In the words of Amal Ibrahim: "I wanted to do something for my family's well being, I wanted to be a backbone for my husband."
Story originally published on UN Women Egypt‘s website.
Amal, a mother of three in a remote village in Minya, had resorted to borrowing from neighbours after her husband lost his only source of income. That is when Amal decided to join the programme which she heard about from a neighbour.
“My husband is a truck driver – a job that provided enough money to sustain our household expenses. But this changed when his truck broke down and we couldn’t afford to fix it. He tried his best to get jobs here and there to provide for us, with no luck. Eventually, we had no choice but to borrow from family and neighbours just to get by.
I felt helpless doing nothing. I wanted to do something for my family’s well-being, to be a backbone for my husband and to reclaim our dignity. That is why I so appreciate the opportunity God brought my way at such a hard time. Honestly, I would have never imagined myself working and running a business if the opportunity had come at another time. After completing the in-person sales training and receiving the seed funding, my business partners (other trainees) and I had a plan to grow and expand the type of business we were trained on. So, we rented a little shop and began stocking it with sanitary pads as well as other consumables including food and beverages products.
As well-trained saleswomen, we didn’t want to passively wait for customers to knock on our door. We decided to act proactively and reached out to a client base we formed during the training period and offered to bring the items they needed to their doorstep – similar to the ‘delivery services’ provided in big cities.
We also replicated the model we learned through the programme. On a rotating basis, we would rent a car that would take us to nearby villages to deliver and sell our products. Thanks to this approach, we opened great sales channels and were exposed to a wider customer base.
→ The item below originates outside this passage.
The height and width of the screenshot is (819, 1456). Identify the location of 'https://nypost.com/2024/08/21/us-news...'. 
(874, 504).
Currently, we have become wholesale vendors for nearby supermarkets, which order with us by phone.
Due to my life experiences, I learned that it’s always better to have various streams of income. With my acquired sales skills, in parallel to my business with the group, I’m running my own business at home selling makeup and ready-made clothes to neighbours.
Life at home has changed completely. We have paid off our debts and no longer need financial support from anyone. When my children need money, I can provide it and I am able to buy them the groceries they like most. I also didn’t forget about myself. I can afford now to buy myself new clothes, as I need to be presentable for my business. At home, I also bought a new stove and a new fridge that I always dreamed of but couldn’t dare ask my husband for, given the hardship we were facing.
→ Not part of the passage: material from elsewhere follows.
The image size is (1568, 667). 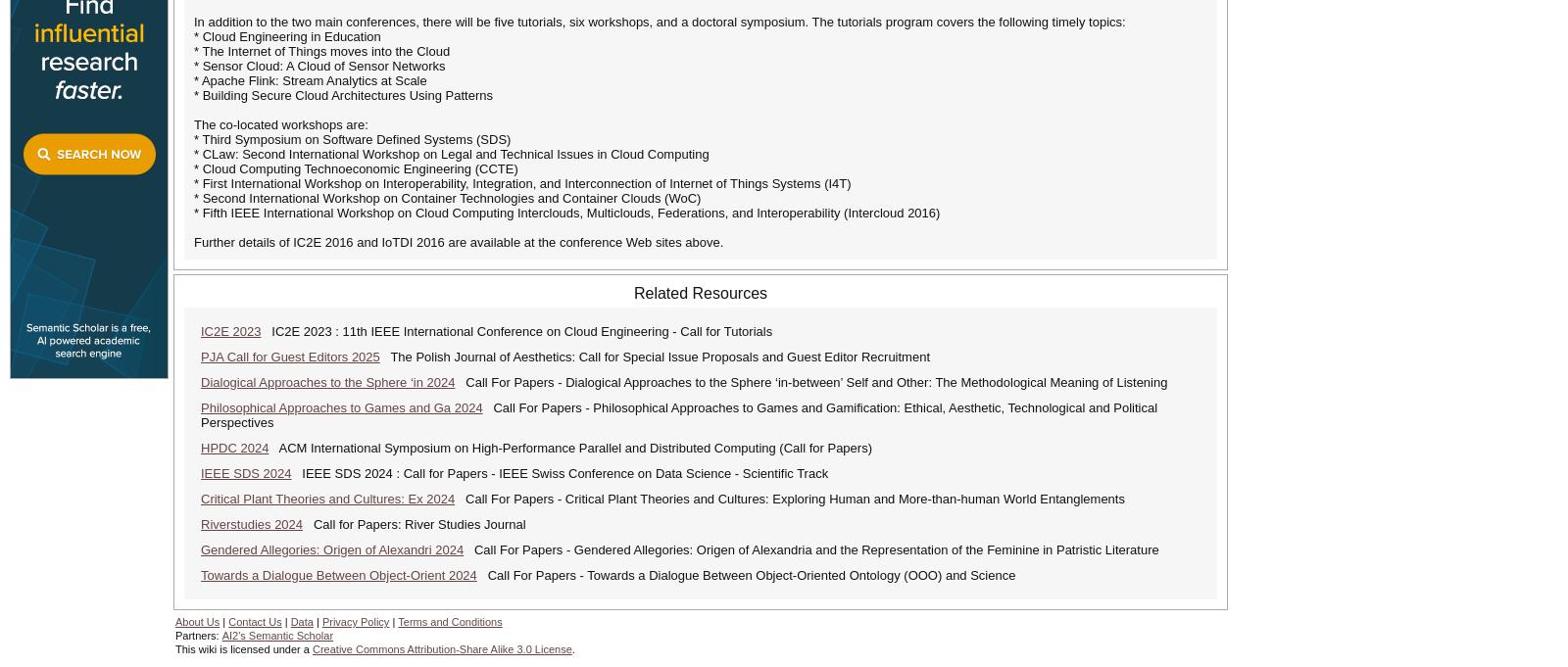 I want to click on 'Partners:', so click(x=198, y=635).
In the last phase of the programme, I was designated the Sales’ Supervisor – a role I felt proud to take on. I was scared in the beginning, having some doubts in my abilities. However, I managed to handle and coordinate a group of 11 women. I helped them with their sales’ journeys and gave them tips for success to start their own businesses following my life experience.”
The “Stimulating Equal Opportunities for Women Entrepreneurs” brochure summarizes the results of the strong partnership between UN Women and Procter and Gamble (P&G) that started in 2017 in support of women’s economic empowerment in Egypt and promote greater diversity and inclusion through equipping women entrepreneurs with the skills and support they need to access opportunities as potential suppliers and distributors. Women received trainings on business development, marketing, sales techniques, financial management and soft skills. Afterwards, selected women obtained funding to establish their own private business in the retail industry with many being integrated in the distribution channel of many large corporates including P&G, Juhayna, and Mars.
The “Stimulating Equal Opportunities for Women Entrepreneurs” programme is implemented in Beni Suef and Minya, within the framework of the global P&G/UN Women programme. This project is part of UN Women’s wider Women’s Economic Empowerment portfolio in Egypt, which is implemented in partnership with the Government of Egypt and in collaboration with the private sector.